Insomma, dovremmo essere ai dettagli, peccato che le bozze fatte circolare lunedì da Palazzo Chigi abbiano riacceso le tensioni interne. I Cinque stelle puntano a replicare il modello Genova, i renziani insistono con la nomina di commissari per le grandi opere, il Pd non vuole buttare del tutto a mare il codice degli appalti, qualcuno solleva il pericolo che la sanatoria diventi un via libera all'abusivismo. Il vertice è stato convocato proprio per cercare un'intesa, pero subiti si dimostra un'operazione difficile. Oltre ai capi delegazione Franceschini, Bonafede, Speranza e Terranova, partecipano anche Gualtieri, Orlando, Faraone, Madia, De Petris: la posta in gioco è alta.

Il clima è teso. Pesano le ultime roventi polemiche sul Mes, il fondo che prevede 36 miliardi per la sanità, considerato dai grillini una longa manus di Bruxelles sul nostro futuro: la questione è ancora aperta. E in altri incontri si litiga sullo scostamento di bilancio: dieci miliardi o venti? Possiamo mettere in conto gli euro del Meccanismo di stabilità o no? Siamo, per inciso, già alla terza manovra straordinaria, dopo il Cura Italia da 25 miliardi e il decreto Rilancio da 55. A breve il governo dovrà preparare il Def e quel piano di ripresa al quale sperare di agganciare il Recovery fund.

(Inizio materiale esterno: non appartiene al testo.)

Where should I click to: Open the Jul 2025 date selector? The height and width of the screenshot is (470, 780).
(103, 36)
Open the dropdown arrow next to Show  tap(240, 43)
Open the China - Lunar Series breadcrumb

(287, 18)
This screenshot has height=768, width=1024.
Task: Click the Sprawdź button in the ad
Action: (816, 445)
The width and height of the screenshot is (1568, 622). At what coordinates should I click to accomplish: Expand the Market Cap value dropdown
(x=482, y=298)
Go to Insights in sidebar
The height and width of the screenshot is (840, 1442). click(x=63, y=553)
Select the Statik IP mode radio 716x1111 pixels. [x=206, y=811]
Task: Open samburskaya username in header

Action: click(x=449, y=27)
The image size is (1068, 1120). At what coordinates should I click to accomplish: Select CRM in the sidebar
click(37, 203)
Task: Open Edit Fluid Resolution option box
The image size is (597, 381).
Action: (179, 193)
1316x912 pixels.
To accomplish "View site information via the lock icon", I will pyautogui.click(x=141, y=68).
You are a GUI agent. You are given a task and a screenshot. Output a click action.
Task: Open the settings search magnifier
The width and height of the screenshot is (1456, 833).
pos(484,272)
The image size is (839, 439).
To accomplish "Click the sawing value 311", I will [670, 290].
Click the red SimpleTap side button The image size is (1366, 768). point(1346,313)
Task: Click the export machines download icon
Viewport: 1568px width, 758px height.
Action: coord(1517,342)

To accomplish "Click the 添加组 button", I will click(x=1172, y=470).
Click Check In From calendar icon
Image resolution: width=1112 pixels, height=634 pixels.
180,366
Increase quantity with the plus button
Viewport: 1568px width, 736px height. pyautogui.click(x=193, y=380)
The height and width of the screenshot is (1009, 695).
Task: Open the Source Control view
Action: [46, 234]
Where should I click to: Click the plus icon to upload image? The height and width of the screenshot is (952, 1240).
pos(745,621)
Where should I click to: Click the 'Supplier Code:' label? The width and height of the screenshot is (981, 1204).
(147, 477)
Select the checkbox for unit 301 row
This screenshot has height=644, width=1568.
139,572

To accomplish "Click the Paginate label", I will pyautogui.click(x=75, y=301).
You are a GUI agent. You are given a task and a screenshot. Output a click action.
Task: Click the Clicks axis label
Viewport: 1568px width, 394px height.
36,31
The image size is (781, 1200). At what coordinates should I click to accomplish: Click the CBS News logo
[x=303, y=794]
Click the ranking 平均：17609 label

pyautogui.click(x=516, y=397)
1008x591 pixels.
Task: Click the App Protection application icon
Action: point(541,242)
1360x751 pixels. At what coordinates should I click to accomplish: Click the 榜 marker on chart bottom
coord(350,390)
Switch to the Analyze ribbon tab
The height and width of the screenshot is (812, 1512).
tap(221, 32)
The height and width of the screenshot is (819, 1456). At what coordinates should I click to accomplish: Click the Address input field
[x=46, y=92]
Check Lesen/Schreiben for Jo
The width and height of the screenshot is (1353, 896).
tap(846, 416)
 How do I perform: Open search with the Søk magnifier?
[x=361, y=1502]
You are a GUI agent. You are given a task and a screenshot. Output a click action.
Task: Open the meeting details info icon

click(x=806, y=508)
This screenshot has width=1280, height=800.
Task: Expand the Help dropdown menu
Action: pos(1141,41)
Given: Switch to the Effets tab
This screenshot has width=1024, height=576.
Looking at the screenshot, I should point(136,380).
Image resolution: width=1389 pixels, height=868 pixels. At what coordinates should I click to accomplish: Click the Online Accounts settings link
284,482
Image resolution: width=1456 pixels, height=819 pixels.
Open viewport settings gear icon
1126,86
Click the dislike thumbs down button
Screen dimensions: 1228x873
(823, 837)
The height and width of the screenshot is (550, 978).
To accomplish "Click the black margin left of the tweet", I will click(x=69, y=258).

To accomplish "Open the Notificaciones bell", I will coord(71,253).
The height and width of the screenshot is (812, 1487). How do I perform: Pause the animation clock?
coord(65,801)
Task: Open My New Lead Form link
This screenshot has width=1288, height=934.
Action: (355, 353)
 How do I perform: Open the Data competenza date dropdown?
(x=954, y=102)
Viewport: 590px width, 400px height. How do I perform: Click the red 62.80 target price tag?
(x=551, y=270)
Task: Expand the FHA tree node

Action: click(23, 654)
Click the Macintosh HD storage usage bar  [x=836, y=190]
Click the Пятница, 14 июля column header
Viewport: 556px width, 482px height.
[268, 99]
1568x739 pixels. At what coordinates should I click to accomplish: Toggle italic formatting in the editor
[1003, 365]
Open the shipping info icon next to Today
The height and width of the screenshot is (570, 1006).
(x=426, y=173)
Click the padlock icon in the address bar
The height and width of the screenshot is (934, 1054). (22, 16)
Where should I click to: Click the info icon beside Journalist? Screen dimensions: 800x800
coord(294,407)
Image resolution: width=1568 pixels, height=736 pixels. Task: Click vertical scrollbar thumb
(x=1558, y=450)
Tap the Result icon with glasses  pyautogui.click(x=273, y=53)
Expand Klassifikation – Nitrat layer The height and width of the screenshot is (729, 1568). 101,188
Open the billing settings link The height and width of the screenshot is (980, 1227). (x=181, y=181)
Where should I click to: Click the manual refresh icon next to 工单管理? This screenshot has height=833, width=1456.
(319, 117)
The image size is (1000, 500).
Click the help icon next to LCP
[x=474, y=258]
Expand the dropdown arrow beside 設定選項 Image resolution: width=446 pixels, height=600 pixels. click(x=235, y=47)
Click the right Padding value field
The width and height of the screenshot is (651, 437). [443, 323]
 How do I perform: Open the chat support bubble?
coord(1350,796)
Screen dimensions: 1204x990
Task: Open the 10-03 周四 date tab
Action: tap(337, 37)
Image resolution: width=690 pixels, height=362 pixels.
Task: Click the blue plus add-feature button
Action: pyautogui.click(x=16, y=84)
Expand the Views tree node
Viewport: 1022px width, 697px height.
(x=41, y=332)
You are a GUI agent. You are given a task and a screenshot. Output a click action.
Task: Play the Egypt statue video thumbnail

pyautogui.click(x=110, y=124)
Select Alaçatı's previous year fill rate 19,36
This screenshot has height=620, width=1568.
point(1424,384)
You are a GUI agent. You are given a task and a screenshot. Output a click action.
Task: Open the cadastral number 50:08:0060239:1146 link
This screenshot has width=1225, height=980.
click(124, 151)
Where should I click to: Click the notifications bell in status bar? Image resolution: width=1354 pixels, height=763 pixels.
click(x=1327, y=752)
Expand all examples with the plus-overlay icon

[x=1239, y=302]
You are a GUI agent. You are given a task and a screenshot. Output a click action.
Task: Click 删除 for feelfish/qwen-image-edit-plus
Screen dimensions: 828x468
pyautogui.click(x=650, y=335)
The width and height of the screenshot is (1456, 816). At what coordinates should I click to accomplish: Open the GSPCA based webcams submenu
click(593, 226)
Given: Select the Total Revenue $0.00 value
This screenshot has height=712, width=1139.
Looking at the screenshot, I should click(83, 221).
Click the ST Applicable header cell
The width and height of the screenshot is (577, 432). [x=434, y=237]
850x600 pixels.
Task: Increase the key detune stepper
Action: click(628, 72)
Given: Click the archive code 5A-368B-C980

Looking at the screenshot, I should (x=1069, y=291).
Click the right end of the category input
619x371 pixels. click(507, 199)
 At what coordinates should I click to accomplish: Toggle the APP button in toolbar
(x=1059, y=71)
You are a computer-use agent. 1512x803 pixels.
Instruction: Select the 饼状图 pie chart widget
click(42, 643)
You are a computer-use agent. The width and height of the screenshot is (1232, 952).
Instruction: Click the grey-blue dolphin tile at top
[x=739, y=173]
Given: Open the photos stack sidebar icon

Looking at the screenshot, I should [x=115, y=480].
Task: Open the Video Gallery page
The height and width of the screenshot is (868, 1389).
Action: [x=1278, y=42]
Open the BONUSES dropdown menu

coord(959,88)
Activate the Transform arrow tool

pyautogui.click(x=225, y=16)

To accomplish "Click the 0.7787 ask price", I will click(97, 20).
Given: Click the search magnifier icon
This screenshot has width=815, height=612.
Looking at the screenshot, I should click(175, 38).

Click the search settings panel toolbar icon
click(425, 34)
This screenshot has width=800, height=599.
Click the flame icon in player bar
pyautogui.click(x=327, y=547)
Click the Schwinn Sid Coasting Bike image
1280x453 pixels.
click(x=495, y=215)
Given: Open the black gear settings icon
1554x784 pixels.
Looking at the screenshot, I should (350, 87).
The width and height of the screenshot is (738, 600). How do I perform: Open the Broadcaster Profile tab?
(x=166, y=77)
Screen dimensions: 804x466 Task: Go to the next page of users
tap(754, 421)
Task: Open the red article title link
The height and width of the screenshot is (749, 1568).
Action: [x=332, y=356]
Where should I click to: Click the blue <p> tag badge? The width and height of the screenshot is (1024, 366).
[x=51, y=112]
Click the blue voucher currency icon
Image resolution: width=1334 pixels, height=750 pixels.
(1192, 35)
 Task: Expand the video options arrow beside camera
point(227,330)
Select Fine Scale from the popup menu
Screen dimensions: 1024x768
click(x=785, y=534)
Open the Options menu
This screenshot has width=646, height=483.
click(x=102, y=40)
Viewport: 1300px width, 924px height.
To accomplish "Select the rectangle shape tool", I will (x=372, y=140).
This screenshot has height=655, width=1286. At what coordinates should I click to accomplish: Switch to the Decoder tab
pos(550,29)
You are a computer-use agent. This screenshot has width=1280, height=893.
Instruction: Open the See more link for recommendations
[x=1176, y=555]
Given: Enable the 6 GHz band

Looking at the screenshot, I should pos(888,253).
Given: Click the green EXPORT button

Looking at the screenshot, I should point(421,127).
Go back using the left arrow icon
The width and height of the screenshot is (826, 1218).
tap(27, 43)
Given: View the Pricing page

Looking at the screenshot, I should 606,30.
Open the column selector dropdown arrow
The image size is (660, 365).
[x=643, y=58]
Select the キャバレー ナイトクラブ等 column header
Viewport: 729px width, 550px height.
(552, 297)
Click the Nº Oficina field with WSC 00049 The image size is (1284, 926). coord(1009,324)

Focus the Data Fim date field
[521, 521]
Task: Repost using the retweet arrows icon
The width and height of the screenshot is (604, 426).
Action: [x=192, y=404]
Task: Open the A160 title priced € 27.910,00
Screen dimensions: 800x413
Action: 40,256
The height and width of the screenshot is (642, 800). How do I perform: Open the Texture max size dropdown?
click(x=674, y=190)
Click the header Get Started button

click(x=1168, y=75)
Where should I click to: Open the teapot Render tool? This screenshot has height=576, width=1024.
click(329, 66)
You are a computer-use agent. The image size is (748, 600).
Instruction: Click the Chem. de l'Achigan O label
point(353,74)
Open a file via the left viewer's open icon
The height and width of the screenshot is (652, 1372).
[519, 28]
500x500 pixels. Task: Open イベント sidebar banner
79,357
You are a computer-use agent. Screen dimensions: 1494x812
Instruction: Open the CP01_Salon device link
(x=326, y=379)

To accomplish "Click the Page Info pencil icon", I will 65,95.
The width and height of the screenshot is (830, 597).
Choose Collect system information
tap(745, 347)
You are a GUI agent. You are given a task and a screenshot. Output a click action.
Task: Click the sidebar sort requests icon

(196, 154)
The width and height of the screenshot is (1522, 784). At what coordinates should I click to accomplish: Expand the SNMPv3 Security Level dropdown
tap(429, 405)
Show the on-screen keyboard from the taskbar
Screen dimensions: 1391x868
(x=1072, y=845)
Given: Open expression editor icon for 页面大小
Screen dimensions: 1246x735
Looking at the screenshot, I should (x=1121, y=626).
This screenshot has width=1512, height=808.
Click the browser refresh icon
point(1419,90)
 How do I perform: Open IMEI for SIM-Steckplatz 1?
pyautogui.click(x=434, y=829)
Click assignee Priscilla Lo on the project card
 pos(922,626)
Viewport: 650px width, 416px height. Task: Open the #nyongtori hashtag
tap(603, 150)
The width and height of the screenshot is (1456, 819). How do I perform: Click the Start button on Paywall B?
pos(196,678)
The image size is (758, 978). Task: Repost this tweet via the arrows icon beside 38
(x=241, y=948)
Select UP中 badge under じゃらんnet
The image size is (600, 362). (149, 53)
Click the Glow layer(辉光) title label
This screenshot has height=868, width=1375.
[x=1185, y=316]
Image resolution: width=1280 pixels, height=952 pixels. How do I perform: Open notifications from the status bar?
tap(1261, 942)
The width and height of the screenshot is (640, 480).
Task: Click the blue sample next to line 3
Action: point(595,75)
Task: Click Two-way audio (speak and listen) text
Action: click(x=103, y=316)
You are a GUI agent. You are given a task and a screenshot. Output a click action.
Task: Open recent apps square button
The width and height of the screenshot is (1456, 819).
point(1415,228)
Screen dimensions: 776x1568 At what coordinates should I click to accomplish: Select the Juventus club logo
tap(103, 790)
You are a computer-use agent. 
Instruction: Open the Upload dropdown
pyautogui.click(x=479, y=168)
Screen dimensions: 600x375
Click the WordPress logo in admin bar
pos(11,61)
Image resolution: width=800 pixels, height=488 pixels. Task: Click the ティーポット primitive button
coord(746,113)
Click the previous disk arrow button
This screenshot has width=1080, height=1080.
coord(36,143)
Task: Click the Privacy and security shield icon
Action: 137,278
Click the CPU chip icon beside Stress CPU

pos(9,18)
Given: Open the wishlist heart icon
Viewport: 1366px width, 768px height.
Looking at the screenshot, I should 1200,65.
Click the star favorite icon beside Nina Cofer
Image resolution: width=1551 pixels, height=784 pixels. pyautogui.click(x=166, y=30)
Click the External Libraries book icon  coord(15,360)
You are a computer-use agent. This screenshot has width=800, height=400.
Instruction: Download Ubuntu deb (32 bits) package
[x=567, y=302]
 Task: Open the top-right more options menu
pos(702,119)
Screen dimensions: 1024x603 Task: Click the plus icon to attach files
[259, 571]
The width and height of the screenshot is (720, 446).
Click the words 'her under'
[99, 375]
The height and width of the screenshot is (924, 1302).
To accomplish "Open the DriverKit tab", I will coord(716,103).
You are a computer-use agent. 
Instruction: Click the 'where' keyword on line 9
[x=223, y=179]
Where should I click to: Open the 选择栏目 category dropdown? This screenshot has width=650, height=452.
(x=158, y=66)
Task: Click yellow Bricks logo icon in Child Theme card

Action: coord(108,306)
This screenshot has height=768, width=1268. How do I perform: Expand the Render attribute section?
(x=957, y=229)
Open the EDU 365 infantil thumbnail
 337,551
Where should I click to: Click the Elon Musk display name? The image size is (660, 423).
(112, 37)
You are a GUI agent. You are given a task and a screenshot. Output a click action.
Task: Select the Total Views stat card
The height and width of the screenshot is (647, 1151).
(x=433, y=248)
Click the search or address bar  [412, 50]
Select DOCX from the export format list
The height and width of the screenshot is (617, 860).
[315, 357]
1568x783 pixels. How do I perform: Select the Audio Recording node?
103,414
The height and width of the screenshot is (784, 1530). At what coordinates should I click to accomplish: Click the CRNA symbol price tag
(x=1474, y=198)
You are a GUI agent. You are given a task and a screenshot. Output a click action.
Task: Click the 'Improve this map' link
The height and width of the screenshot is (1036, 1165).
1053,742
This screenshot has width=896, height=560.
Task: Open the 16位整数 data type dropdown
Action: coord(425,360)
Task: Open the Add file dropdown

Ma stavolta Conte ha fretta, vuole portare il provvedimento all'esame del Consiglio dei ministri in settimana. «Non c'è più tempo da perdere. Sono giorni di lavoro intensissimo e contiamo di arrivare presto a un risultato». Certo, ad allungare il brodo è stato proprio lui, e alcuni dei capi delegazione glielo ricordano. «Gli Stati generali - risponde il premier - non sono stati affatto inutili, abbiamo parlato con centinaia di associazioni di categoria è rappresentati del mondo del lavoro». Ora però bisogna stringere. Come ha detto Edoardo Bianchi, vicepresidente dell'Ance, «il decreto semplificazioni è l'ultimo treno per rilanciare l'Italia».

Basta che parta.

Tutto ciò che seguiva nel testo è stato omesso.